Art students complain about university’s priorities

Art students at the University of Malta have expressed frustration at being refused studio space in numerous complaints that were sent to the university rector Profs. Roger Ellul Micallef.
“It is not possible to carry out our credits without, not only the respective tools, but an actual space,” B.Ed art students said in their complaints. “The studio is our laboratory. Without a proper space there can be no artistic research.”
Academic staff told this newspaper there were no “adequate facilities” and no storage for students’ work or equipment. Critics told this newspaper the university authorities were dismissing the arts simply as a “bourgeois hobby”.
In a letter sent on 30 November, 2005, students complained that the credits they had to fulfil in their four-year course demanded having an art studio.
Speaking on behalf of the university rector, Prof. Charles J. Farrugia said that the swelling numbers of the student population had made available space a precious community. Asked whether there was an apparent discrimination between the arts and sciences, Farrugia said: “when prioritising, the university thought it was in the country’s interest to invest its limited budget in IT labs for example.”

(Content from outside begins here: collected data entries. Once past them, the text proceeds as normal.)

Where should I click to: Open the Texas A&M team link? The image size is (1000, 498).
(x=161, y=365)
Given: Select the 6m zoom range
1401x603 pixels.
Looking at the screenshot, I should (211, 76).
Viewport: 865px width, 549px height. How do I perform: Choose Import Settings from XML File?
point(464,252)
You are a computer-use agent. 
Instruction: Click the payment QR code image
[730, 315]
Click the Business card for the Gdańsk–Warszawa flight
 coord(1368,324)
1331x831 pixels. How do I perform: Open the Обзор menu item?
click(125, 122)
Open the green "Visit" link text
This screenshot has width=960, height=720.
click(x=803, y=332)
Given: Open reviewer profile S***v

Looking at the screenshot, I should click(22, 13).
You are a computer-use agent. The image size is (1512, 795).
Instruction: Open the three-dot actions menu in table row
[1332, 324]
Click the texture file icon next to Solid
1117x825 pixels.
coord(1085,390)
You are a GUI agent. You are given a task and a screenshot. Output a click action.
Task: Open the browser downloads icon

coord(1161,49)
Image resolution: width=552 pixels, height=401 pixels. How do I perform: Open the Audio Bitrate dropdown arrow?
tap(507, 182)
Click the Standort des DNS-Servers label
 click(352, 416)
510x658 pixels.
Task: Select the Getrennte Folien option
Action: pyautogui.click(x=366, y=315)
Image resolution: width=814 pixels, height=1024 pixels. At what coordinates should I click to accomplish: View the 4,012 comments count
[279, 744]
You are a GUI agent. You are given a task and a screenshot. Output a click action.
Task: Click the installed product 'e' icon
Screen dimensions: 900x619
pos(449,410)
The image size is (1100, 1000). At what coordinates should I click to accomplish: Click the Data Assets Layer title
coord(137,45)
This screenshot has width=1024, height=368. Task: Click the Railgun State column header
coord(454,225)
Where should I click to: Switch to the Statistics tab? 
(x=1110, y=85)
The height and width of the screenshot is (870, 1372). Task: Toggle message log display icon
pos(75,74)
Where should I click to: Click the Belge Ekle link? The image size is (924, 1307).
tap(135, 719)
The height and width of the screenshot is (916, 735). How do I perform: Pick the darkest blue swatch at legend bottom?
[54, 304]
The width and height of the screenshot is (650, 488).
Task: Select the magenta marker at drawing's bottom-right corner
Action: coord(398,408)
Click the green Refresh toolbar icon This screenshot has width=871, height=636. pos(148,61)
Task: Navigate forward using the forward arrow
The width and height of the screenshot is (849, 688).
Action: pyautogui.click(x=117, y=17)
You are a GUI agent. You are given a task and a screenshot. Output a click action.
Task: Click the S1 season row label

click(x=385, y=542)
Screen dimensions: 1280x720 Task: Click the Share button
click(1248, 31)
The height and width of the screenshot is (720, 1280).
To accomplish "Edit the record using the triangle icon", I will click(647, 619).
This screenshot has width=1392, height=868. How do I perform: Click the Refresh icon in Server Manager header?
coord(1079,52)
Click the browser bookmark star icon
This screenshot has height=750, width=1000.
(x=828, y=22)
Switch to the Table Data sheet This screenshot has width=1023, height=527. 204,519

He was however quick to note that a place for a studio has already been identified and is being considered.
Art students are often obliged to travel from studio to studio, from Msida to Zurrieq or Paola, to follow practical classes at lecturers’ and artists’ private studios. Lecturers have even asked students to work in the university’s corridors due to lack of space.
Students described the situation as “unacceptable by anyone’s standards”.
Dr Carmel Borg and Profs. Dominic Fenech, deans to the faculty of education and art respectively, said that art requires a physical context.
The head of the art unit, Profs. Mario Buhagiar, said that although the unit’s raison d’être remains academic research in the history of art, the few practical elective credits they are proposing “are proving to be very popular indeed. The present financial situation – the university is being run on shoestring budget – does not permit us to have our own studio, at least for the time being. We are making use of a private studio in Mosta.”
Despite the appointment of a full-time coordinator, Raphael Vella, who radically changed the arts course into a multimedia oriented course, the restructured B.Ed. art programme inherited the same problems it had suffered from, namely lack of space.
Joseph Paul Cassar, the former coordinator, said that this is indicative of the university senate’s disregard for the arts. “It is not only a question of a studio, but also a gallery and a museum collection. Every respectable university has a dynamic space where students can establish a relationship with the arts. The library’s regular exhibitions are exemplary in this respect.”
Caeser Attard, who lectures B.Ed students at the Junior College Sixth Form’s art room said the situation depends on policy makers’ perception of the visual arts at university level.
A new studio is currently being set up at the college but logistical problems with the B.Ed. courses remain.
Since the early 80s students taking art credits with Alfred Chircop and Theo Degiorgio used to work in a garage studio, now replaced by the new Gateway Building at the university. Between 1994 and 1996, students taking art lectures borrowed a studio space beneath the library through lecturers’ personal contacts.
Most lecturers confirmed that plans for various studios on campus have been drafted but the project never materialised.